Saturday, January 10, 2009

An Excel guy playing with Apple's Numbers

I've done a lot of Excel in my life, and still do. I can't say I'm very proud of it, but I have to admit that it's one of the most powerful tools that "normal people" seem to use.

Well, so Apple decided that one of their big Macworld Expo keynote announcement was their new version of iWork, their Office competitor. So I decided to give it a try and see what I thought of it.

As expected, installation is easy and startup is straight-forward. It starts with template choices, which was a surprise for me. I know that pretty much all the office suites have templates, but I think I have repeatedly tried to use them and never found any template that was really helpful to me, so I gave up on them a long time ago. Well, Numbers still has them. And they look pretty with odd things like Home Inventory, Baby Record and even Garden Journal.

But I kept to my normal experience and chose a blank file.

The next thing I notice is that by default it is highlighting the top row and the leftmost column, as if to notice that they should be used in a special way. Excel offers that also, but it's not the default behavior.

Another thing that struck me at first was the ability to add tables to a table. Not only a simple table, but a pre-formatted table, like a checklist or one that already contains the sum calculation in the bottom. And it can go into the same sheet, embedded under the current table.

I found that concept very interesting. Many times I did want to have one sheet, but multiple different pieces of information with different formatting. Many times I wished Excel had this feature and you didn't have to keep adding new sheets or putting everything in long set of columns.

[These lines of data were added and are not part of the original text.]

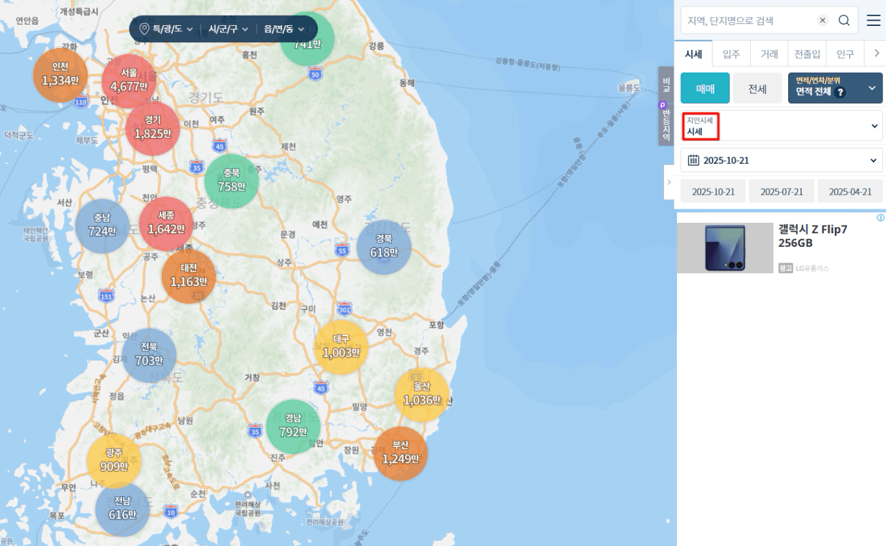The height and width of the screenshot is (546, 886).
Task: Expand the 특/광/도 region dropdown
Action: [167, 29]
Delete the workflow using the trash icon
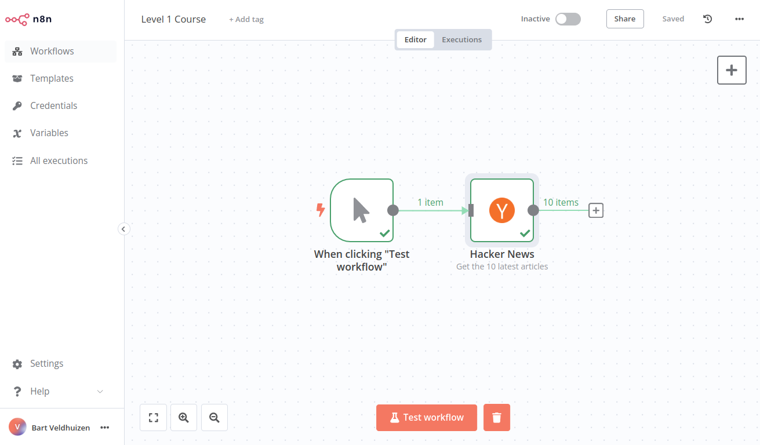Screen dimensions: 760x445 [x=496, y=417]
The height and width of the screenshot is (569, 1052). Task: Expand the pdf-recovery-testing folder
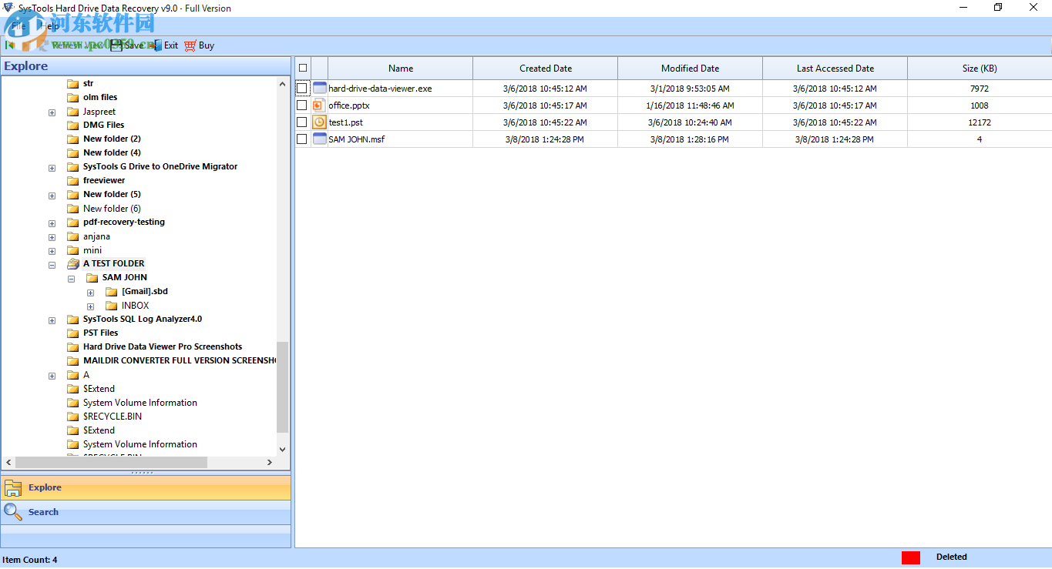coord(52,223)
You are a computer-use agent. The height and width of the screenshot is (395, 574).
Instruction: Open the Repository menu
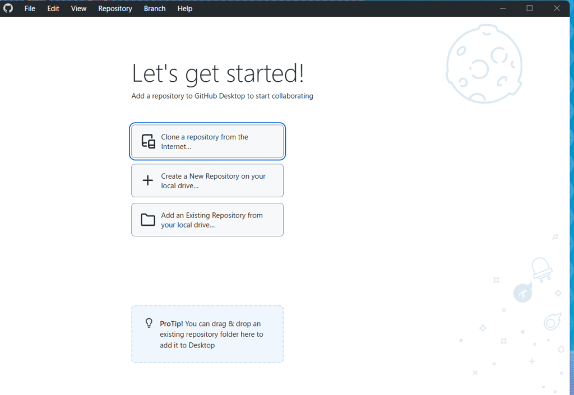[115, 8]
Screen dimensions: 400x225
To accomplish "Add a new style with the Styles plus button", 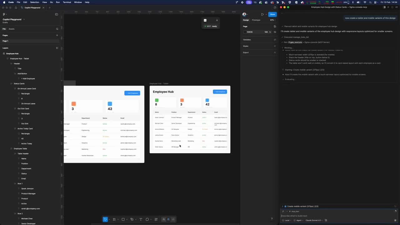I will pyautogui.click(x=275, y=46).
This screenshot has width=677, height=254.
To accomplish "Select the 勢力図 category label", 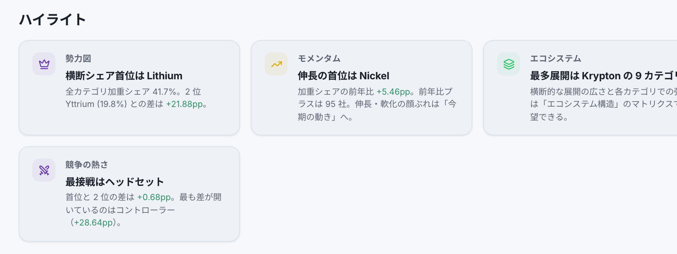I will [x=78, y=58].
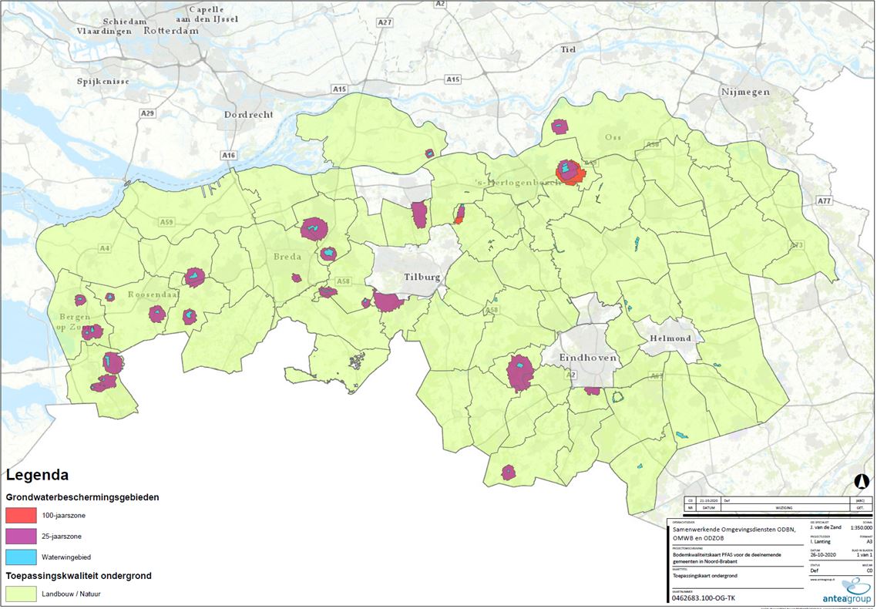Click the A29 road shield marker
The height and width of the screenshot is (609, 877).
147,113
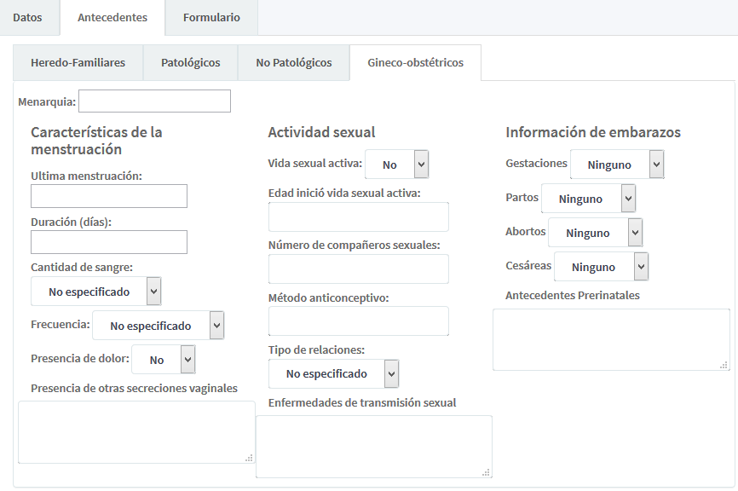The height and width of the screenshot is (491, 738).
Task: Open the Presencia de dolor dropdown
Action: 164,360
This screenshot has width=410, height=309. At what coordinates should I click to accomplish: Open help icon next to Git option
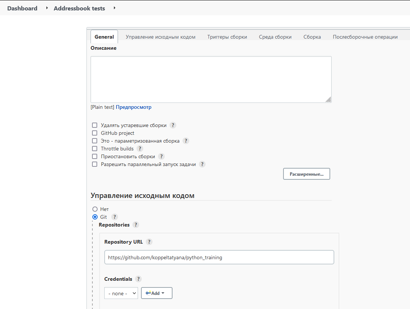pos(114,217)
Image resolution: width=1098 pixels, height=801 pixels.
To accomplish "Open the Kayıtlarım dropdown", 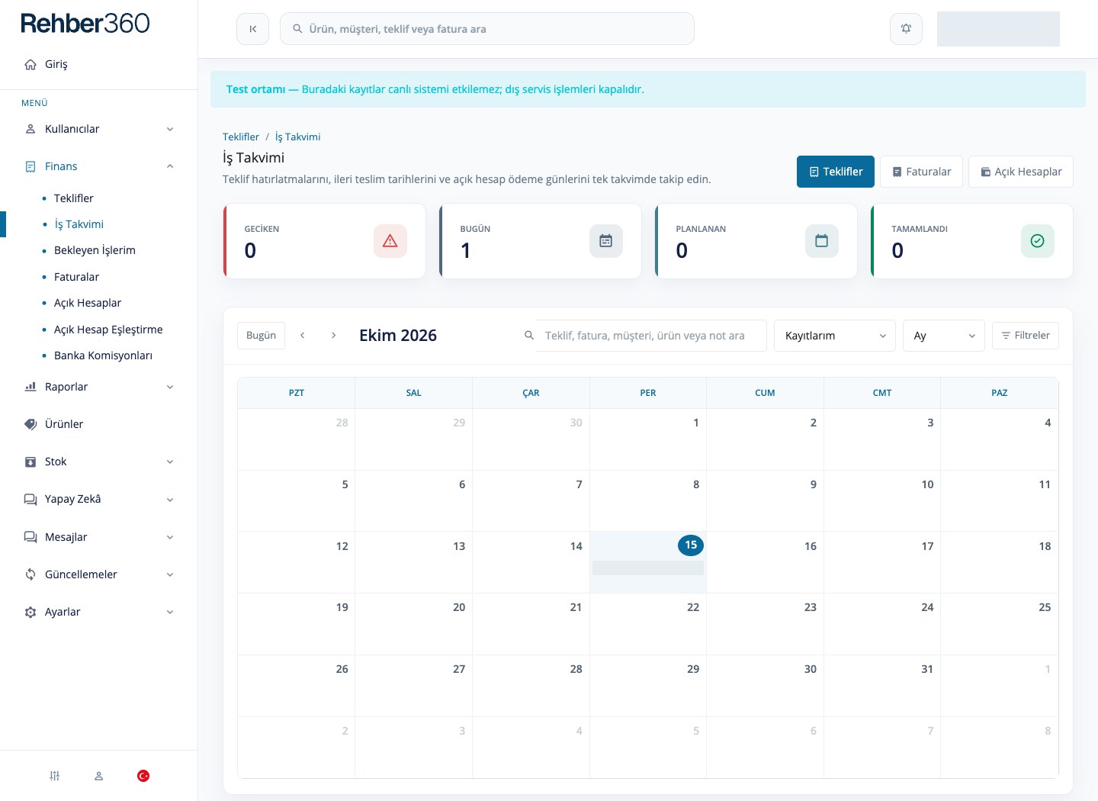I will (834, 336).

I didn't spend too much time using it, so the only other thing I have to say is that it does have a lot less options than Excel. This could be a very good thing though. People never know even 20% of what Excel can do for them. And when they do, many end up spending a lot of time trying to understand how to do it. For example, what the parameters of v-lookup mean, how to get pivot tables correct, and so on. I can't tell yet if they've removed too much stuff from it to be useless.

I'll continue giving it a try. I have another 29 days left.

And I might eventually look at the other things you get on the suite, like Keynote and Pages, and post something about them. Now it's time to follow X's suggestion and go to sleep. It's barely 12:30, so that's certainly better to check if his way of coping with it works for me too.